[EXTRACTED RECORDS Boundary: Start]

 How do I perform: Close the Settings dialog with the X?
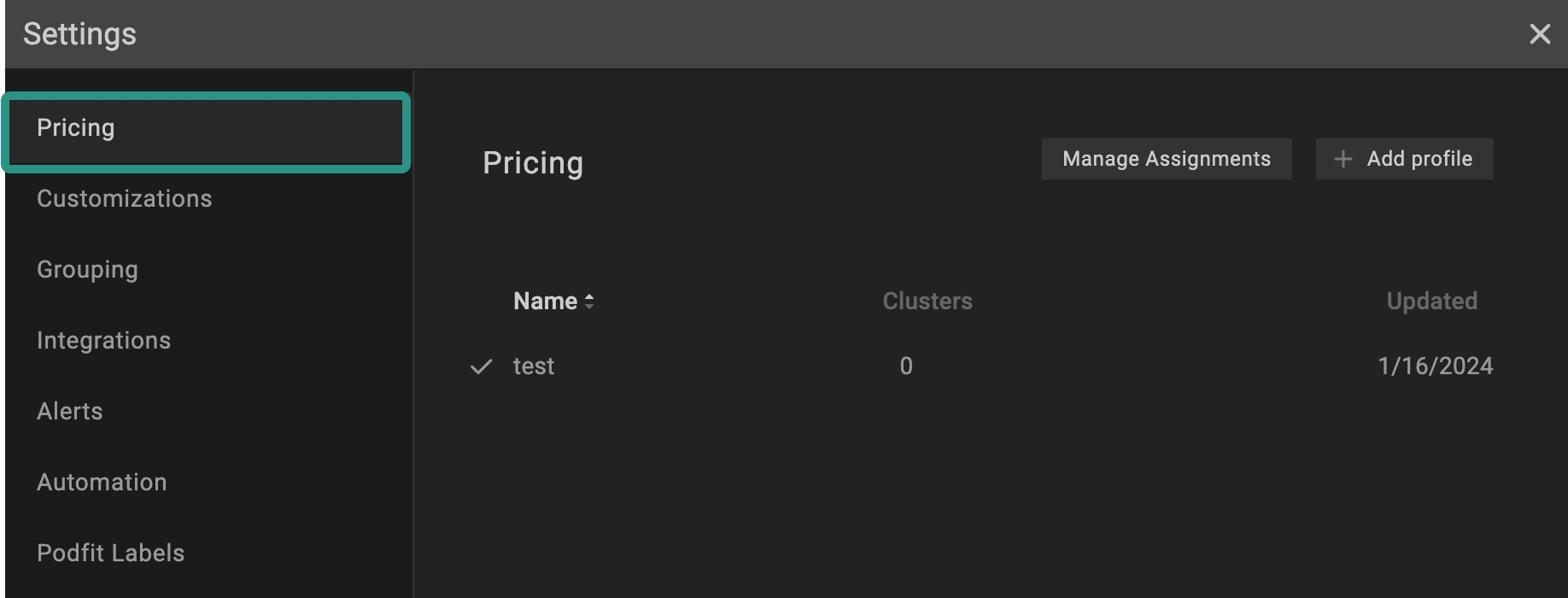1539,34
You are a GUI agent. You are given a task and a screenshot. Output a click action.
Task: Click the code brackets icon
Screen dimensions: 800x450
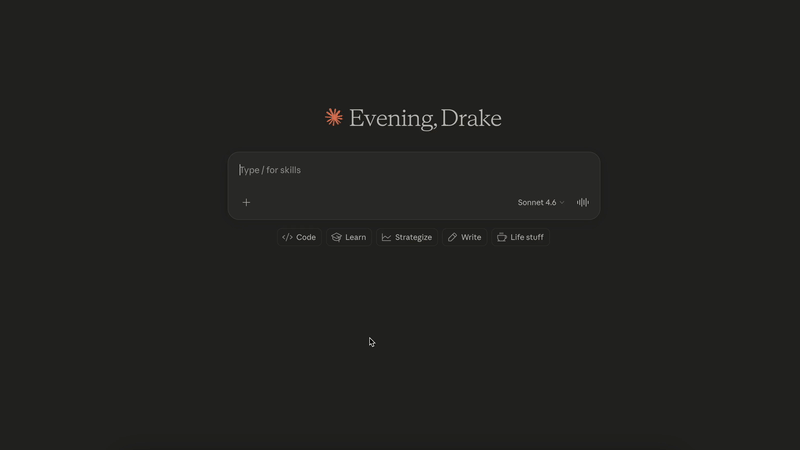(x=287, y=237)
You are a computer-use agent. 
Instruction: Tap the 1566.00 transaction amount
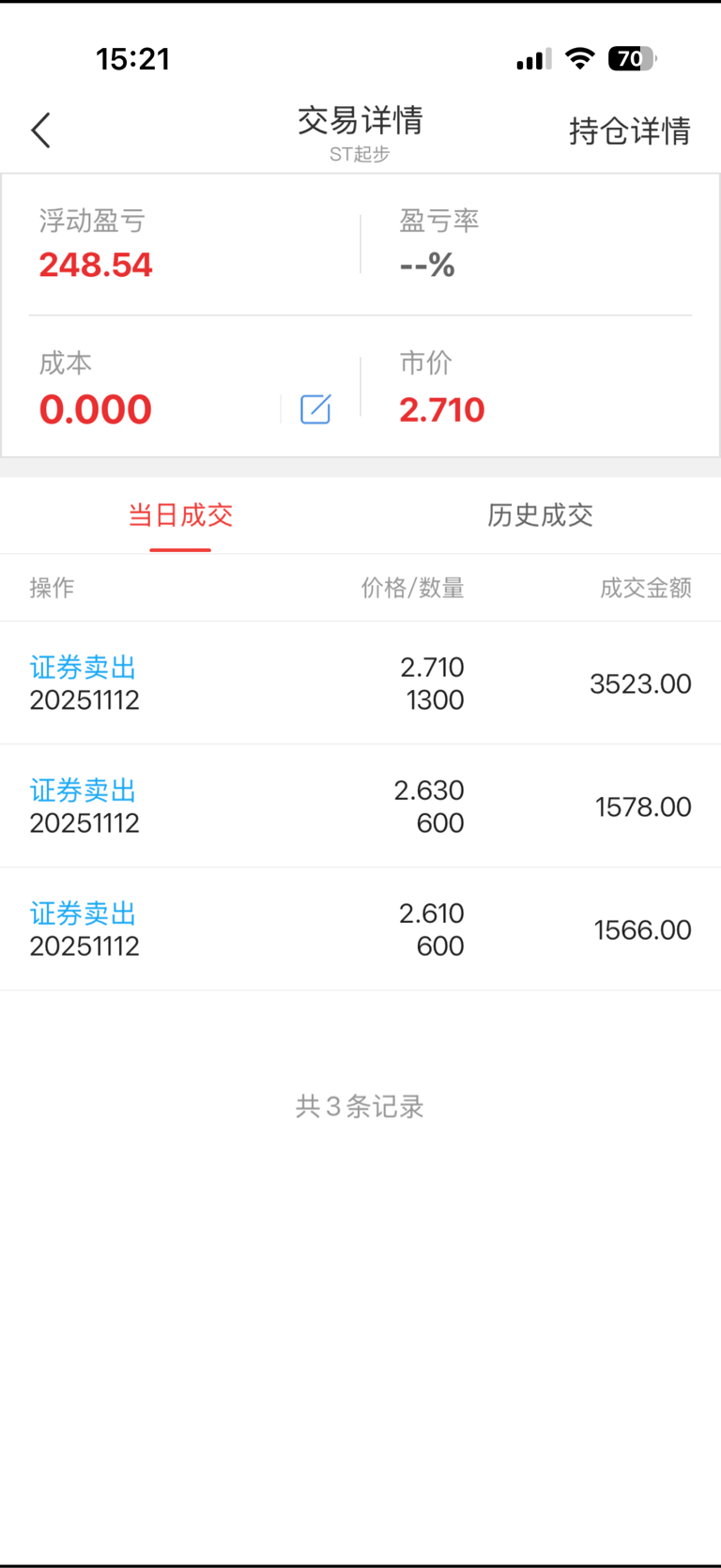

[EXTRACTED RECORDS Boundary: End]

Only the lines from the one with "Task: Click the code brackets icon" through the final line of the data should be written out, exactly and including both ends. Skip the pictures.

Task: Click the code brackets icon
Screen dimensions: 800x450
(x=287, y=237)
You are a computer-use agent. 
Instruction: Tap the 1566.00 transaction amount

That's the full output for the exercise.